Traditionally the antenna pattern is measured in a far-field, near-field, or compact antenna test range. In the far-field technique, a reference antenna is placed in the far-field of the antenna under test (AUT). The transmission between the AUT and the reference antenna is then recorded at different rotations of the AUT. In the near-field measurement technique, the near-field of the AUT is sampled spatially with a suitable probe antenna moving over the measurement surface. The measured near-field distribution is then used to calculate the antenna far-field radiation properties. The compact range is suitable for electrically large antennas, whose far-field distance is too large to accommodate the range in an anechoic chamber. Typically the distance is defined as 2[D.sup.2]/[lambda], where D is the largest dimension of the antenna aperture and [lambda] is the wavelength. In the compact antenna range, planar wavefront representing far-field conditions is generated with a collimating element, such as a reflector or a lens. At high frequencies, the planar wavefront may also be convenient to be generated with a radio hologram [1-3].

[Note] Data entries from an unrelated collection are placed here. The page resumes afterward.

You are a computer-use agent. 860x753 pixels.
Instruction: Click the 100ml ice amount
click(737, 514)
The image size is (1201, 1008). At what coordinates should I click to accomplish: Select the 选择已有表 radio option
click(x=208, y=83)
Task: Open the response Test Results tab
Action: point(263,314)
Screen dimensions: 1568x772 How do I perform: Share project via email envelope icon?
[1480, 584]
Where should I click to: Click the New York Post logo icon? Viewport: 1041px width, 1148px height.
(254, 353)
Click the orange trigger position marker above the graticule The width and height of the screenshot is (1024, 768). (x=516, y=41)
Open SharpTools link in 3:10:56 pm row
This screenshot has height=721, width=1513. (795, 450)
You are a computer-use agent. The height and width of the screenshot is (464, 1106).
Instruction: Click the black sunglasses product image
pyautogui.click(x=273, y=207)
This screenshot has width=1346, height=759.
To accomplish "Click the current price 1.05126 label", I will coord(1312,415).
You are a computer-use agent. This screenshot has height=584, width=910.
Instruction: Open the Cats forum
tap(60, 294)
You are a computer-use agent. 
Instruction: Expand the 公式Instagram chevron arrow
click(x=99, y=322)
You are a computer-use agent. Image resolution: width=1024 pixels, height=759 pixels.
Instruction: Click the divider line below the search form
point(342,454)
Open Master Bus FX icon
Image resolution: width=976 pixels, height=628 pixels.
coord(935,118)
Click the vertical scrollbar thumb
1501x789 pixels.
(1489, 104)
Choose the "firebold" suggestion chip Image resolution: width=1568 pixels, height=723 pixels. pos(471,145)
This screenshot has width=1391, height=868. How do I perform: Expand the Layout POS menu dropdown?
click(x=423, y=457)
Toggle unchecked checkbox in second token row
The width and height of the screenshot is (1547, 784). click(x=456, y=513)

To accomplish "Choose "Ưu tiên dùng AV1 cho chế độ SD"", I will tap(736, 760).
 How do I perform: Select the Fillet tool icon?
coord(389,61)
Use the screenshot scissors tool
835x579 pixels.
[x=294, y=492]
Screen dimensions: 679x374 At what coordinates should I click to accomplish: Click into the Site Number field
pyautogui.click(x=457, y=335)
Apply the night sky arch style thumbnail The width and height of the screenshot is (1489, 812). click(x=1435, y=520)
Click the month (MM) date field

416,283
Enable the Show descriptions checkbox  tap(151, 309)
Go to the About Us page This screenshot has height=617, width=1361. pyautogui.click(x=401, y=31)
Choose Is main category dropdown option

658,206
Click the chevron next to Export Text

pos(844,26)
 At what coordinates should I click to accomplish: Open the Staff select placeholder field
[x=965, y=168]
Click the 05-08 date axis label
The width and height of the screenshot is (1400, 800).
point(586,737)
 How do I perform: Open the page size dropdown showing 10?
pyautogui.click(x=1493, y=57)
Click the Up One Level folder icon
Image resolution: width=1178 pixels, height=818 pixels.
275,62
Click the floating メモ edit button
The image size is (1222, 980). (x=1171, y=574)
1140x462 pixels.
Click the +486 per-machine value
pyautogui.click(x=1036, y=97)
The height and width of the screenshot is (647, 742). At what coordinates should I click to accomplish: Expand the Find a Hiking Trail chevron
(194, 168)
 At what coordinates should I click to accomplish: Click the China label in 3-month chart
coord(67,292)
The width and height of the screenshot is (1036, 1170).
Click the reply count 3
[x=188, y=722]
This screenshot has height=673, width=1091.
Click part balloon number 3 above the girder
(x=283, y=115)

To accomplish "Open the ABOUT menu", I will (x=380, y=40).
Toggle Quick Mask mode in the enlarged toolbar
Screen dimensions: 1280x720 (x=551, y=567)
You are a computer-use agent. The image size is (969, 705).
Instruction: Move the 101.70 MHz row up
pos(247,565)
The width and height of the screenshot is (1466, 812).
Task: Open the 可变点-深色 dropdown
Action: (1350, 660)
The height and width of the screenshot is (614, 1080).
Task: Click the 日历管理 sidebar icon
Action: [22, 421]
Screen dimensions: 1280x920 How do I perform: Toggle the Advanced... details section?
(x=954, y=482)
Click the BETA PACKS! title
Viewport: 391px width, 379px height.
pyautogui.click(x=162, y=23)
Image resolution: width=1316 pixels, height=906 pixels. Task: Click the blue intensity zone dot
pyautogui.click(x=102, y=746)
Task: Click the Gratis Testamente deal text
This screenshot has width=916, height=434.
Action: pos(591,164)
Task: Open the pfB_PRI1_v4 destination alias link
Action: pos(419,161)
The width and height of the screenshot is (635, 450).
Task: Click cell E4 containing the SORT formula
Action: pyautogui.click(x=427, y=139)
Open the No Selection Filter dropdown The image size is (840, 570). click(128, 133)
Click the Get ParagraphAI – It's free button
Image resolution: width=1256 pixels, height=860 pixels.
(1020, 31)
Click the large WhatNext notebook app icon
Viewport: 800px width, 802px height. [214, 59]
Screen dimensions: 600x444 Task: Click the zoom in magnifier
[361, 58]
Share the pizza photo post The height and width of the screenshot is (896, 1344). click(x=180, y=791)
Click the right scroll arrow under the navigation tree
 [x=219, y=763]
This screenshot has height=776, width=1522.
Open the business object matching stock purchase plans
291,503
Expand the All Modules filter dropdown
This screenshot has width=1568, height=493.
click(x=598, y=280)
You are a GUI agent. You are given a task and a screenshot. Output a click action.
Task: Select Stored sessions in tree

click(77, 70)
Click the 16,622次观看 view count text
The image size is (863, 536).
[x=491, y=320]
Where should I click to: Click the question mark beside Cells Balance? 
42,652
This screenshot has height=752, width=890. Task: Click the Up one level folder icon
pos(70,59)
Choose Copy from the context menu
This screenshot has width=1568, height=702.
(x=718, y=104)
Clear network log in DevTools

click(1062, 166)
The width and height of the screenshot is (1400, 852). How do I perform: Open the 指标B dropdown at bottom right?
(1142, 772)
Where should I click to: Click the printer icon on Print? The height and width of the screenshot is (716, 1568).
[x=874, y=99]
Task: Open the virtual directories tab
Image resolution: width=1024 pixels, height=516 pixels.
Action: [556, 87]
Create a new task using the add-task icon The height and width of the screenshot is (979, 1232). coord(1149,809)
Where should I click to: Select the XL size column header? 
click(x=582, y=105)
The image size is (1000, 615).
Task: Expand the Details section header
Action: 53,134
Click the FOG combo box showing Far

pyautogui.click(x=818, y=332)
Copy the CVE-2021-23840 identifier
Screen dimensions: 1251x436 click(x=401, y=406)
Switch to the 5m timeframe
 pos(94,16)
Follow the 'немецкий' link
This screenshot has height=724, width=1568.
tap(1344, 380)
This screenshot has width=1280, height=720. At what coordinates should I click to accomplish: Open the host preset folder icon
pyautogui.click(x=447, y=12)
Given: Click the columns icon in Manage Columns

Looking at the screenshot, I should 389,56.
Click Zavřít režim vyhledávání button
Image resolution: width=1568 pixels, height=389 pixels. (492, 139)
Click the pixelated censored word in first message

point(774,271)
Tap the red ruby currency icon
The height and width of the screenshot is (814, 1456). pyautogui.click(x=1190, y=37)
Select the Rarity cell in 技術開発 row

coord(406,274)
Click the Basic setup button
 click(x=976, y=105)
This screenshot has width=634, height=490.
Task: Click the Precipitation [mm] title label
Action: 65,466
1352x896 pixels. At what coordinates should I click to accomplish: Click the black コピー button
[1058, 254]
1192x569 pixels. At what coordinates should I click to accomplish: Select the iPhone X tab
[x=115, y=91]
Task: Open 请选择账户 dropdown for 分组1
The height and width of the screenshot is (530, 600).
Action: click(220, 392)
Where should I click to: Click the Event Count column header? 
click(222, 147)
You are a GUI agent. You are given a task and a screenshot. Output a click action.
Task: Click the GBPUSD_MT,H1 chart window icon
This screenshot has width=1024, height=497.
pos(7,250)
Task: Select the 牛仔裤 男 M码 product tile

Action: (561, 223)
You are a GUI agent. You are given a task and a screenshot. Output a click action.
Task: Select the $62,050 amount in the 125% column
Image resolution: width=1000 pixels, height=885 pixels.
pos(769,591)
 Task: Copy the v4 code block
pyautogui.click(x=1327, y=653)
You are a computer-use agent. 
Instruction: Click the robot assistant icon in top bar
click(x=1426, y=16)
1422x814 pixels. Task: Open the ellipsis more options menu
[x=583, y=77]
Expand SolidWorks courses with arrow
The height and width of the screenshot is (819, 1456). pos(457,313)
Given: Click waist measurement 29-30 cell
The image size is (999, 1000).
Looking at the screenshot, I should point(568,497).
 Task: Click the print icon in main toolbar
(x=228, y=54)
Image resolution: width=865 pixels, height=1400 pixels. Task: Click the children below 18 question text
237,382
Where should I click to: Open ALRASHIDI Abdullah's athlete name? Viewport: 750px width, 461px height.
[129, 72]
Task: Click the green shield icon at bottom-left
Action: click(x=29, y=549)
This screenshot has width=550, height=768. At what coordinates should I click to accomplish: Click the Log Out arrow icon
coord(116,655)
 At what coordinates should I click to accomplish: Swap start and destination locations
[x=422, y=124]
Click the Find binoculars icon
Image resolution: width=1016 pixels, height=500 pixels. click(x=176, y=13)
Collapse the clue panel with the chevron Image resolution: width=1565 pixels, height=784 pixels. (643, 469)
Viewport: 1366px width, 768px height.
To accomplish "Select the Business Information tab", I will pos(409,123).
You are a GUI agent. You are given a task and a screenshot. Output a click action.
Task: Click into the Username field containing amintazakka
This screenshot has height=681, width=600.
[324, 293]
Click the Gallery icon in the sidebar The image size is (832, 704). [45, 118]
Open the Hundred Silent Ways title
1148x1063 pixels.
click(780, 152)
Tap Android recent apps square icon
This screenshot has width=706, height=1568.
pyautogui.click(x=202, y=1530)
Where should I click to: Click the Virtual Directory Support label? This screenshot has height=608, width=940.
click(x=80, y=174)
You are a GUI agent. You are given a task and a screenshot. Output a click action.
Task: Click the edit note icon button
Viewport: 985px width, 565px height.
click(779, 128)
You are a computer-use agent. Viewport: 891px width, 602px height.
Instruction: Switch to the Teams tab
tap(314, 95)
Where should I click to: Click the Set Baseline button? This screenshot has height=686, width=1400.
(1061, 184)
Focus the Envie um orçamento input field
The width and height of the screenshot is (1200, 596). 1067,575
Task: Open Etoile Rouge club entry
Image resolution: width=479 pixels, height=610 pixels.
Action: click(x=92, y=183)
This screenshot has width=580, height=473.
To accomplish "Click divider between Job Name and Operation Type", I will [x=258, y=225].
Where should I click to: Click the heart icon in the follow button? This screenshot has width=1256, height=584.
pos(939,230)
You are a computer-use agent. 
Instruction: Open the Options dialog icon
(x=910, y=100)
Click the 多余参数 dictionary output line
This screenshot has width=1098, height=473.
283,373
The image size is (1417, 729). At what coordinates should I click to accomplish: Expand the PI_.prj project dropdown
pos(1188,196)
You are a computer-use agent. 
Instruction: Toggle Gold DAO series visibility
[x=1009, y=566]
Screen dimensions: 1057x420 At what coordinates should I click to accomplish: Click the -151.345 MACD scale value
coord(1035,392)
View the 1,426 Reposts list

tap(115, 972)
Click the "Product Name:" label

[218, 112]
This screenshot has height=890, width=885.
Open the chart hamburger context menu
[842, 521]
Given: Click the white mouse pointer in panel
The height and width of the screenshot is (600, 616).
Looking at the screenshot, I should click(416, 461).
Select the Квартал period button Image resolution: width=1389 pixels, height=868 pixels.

There are certain limitations to the traditional methods. First, in any method, one antenna is either moved or rotated during the measurement. Antennas are connected to the measurement equipment with cables that, when moved or rotated, easily change their properties, such as the electrical length. At high frequencies, even a small relative change in the dimensions of the cable may cause a huge phase change to the transmitted signal, because the cable can be electrically very long. Although the error compensation techniques have been introduced [4], the measurement errors due to bending cables may be significant especially in the planar near-field scanning at high frequencies. Another limitation with far-field and compact ranges is that they require a relatively large space.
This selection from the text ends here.